Thursday, March 30, 2006

Newspaper girl goes without

Maggie says:
During my long spell of job-searching, I found myself absolutely broke about a month ago when it came time to renew my Journal subscription. So I let it go.

I'm a newspaper girl through and through. I've held one in my hands probably 95% of all my mornings since I was 14 or so. The thought of going without seemed oddly paralyzing. What do you do while drinking that first cup of coffee if not read a newspaper? How else do you get a sense of the day's weather besides fetching the front-stoop headlines in your pajamas? How do you get that absentmindedly-cute look without the possibility of newsprint smeared on your face?

I even have a coffee mug from the Newseum that says "I love the smell of newsprint in the morning." And I do. I'm that nerdy.

Checking the news online is just not the same for me. It never will be.

So there was some getting used to the lack of a newspaper, for sure. And I still miss its physical presence, what it represents to me. But I also have to admit how oddly... free I feel. And how much less annoyed I am.

See, the Journal never was a real newspaper to me. It could never even be the physical symbol of something I've grown to love, because what I could never love about it is so damn pronounced. It would sit there on my doorstep and just mock me. It could never in a million years be The Boston Globe. It could never even be The Raleigh News & Observer. It was everything I couldn't have in this town. It had ads on the front page!!!!

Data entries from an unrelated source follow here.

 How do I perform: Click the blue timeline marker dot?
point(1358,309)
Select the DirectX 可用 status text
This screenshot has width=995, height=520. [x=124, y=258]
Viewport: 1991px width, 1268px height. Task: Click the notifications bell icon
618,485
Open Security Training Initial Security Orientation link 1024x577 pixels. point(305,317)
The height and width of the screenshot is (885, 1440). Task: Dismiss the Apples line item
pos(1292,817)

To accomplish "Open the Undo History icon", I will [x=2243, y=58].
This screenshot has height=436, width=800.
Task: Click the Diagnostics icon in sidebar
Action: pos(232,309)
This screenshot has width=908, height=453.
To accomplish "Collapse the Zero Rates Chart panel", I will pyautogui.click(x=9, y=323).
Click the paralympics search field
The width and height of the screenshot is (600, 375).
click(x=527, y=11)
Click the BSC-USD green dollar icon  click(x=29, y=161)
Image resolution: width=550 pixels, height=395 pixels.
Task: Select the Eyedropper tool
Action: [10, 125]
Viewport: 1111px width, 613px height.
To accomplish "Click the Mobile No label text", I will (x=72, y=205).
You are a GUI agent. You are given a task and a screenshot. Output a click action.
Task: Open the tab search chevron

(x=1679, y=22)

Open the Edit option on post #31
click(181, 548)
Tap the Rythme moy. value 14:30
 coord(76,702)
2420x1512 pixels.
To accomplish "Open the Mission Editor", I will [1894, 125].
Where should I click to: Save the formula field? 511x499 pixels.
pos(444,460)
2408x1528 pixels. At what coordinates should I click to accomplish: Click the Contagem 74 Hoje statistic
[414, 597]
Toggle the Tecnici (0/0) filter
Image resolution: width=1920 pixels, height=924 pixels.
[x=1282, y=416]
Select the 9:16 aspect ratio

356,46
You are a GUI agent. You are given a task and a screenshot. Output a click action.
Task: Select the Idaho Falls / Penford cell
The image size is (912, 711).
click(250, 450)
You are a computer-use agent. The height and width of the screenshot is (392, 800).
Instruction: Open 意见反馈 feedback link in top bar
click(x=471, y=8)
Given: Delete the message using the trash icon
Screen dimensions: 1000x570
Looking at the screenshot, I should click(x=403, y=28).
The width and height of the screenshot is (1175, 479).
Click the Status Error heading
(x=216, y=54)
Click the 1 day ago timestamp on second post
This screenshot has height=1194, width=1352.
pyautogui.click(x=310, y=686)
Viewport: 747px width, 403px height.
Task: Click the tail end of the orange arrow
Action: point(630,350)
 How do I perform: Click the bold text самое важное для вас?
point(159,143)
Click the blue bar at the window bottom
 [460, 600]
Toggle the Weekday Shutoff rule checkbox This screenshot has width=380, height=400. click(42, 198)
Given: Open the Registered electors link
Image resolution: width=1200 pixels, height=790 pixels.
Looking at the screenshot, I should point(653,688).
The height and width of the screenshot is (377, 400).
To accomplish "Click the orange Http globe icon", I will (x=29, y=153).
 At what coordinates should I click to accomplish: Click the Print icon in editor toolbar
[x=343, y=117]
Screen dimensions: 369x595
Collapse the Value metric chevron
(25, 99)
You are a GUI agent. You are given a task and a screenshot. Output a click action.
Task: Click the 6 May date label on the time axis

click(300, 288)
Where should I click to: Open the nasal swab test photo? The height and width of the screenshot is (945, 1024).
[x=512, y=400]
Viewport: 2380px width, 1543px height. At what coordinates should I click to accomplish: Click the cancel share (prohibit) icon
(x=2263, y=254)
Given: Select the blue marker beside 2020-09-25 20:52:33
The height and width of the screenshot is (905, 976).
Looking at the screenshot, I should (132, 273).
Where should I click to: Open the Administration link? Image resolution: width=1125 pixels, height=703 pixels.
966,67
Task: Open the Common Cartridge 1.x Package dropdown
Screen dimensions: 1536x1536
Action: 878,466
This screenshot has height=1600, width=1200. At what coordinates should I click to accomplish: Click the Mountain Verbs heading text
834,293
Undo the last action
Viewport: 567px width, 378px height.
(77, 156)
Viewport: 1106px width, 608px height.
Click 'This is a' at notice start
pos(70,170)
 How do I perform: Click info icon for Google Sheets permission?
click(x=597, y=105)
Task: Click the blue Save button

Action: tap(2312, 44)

I'm the girl who always carries around the paper. And probably yesterday's, too. And now I'm paperless.

This says a lot about the Journal. Not reading the Globe when I lived in Boston would've been unacceptable (hell, I still read it!). Back home, I genuinely look forward to the N&O's perspective every morning. But the Journal makes me want to scream. Or cry. And for this media hound, maybe enough is enough. Until I can get my newsprint fix with some dignity (or the Trib decides to print a special morning edition just for me each day), I'm going to try and stay away. It's just not worth it to me anymore.

My gung-ho newshound teenage self is somewhere cowering in shame.